I believe it was mentioned in the thread above that the compression is being handled by iOS and not by LRm, however i dont think this is correct as it seems the compression is done during the time LRm says Preparing Photo (This may take a while). With this in mind does anyone think Adobe Lightroom mobile will ever allow for user selectable compression amount?

One final thing, I was very much under the impression that this very issue was resolved in version 2.2 of LRm, i thought the whole point was that LRm was now able to output/export/share at full resolution. Has this been changed since the last version.

"I’m excited to announce Lightroom for iOS 2.2, which now supports full-resolution output:

_“With version 2.2, we added in the ability for Lightroom mobile to output full resolution files for any file that was either captured on the device or added to the device, either through the camera connection kit, transferred via Wi-Fi from a camera directly, or transferred to the device via services like email, Dropbox, or Google Drive. Additionally, any files that were added directly to an iPhone or iPad are transferred in full resolution to other mobile devices signed into the same account. This way, files captured with your iPhone are available for further editing and exporting from your iPad, in full resolution and vice-versa.” 

Extract taken from Julieanne Kost blog:
Lightroom mobile for iOS 2.2 Now Available with Full-Resolution Output
_


Cheers,

P.


----------



## DGStinner

Full resolution refers to pixel size (i.e. 2000x3000), not file size.


----------



## clee01l

paddycochrane said:


> I believe it was mentioned in the thread above that the compression is being handled by iOS and not by LRm, however i dont think this is correct as it seems the compression is done during the time LRm says Preparing Photo (This may take a while). With this in mind does anyone think Adobe Lightroom mobile will ever allow for user selectable compression amount?
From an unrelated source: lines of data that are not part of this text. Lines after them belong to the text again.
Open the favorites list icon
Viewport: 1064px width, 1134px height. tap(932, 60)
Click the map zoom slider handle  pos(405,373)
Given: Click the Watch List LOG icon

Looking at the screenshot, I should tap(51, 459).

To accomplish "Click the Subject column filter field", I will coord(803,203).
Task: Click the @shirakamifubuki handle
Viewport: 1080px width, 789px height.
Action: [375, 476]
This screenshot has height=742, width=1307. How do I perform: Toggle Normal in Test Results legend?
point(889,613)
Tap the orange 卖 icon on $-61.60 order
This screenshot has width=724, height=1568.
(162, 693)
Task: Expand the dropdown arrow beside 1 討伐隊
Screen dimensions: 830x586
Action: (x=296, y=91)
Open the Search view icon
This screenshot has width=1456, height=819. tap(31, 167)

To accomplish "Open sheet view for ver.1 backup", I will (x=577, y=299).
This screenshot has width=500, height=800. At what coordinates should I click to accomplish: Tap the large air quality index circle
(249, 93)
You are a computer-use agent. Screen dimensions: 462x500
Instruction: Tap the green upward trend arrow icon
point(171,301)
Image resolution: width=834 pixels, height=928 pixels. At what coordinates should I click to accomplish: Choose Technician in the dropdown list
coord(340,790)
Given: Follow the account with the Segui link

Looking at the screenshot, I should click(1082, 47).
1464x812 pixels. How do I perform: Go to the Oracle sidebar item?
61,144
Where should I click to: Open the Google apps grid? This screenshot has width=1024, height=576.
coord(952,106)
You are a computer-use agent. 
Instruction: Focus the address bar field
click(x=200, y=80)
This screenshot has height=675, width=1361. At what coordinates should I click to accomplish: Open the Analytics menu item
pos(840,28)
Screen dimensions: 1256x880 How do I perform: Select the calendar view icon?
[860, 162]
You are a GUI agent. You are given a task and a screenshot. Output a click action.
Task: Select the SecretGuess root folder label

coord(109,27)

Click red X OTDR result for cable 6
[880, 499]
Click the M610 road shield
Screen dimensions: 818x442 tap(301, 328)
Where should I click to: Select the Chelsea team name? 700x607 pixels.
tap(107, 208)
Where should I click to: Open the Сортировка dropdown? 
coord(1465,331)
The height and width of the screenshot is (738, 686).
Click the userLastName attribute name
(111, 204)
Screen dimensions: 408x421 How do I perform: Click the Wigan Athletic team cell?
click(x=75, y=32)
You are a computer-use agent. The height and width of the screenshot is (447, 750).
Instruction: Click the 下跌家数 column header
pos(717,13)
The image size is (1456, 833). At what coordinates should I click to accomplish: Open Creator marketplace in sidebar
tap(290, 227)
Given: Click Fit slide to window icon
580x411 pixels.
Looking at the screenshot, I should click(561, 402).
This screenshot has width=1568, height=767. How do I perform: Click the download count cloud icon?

  I don't think LR Mobile has the code included to create and compress a JPEG.  To save storage, those functions common to many applications are considered a part of the iOS API and are simple called by LR.  Compression is still done but it is iOS that does it.


----------



## paddycochrane

DGStinner and Clee - Many thanks for you input into this issue, you have helped a lot in getting to me to understand the process of whats happening.
Initially I was annoyed that my photos were being seemingly reduced in resolution by a substantial amount (75%), however I know understand that the process is just compression and does not affect the resolution and quality of the photos (to a noticeable degree).
I feel more comfortable now knowing that my photo are retaining their full resolution.
Cheers,
P.


----------



## clee01l

> does not affect the resolution and quality of the photos (to a noticeable degree).


It does not affect the resolution (you still have the same number pixels  even if you don't have the same pixels out that were there before compression.) It does affect the quality. lossy compressed files created from already lossy files are even more compressed and even more pixels are irretreiveably tossed out for the sake of a smaller file.  Two or three generations removed from the original raw data may not be visually noticeable but do affect the results of future processing algorithms.  Five or six generations removed from the original can be visibly detected.


----------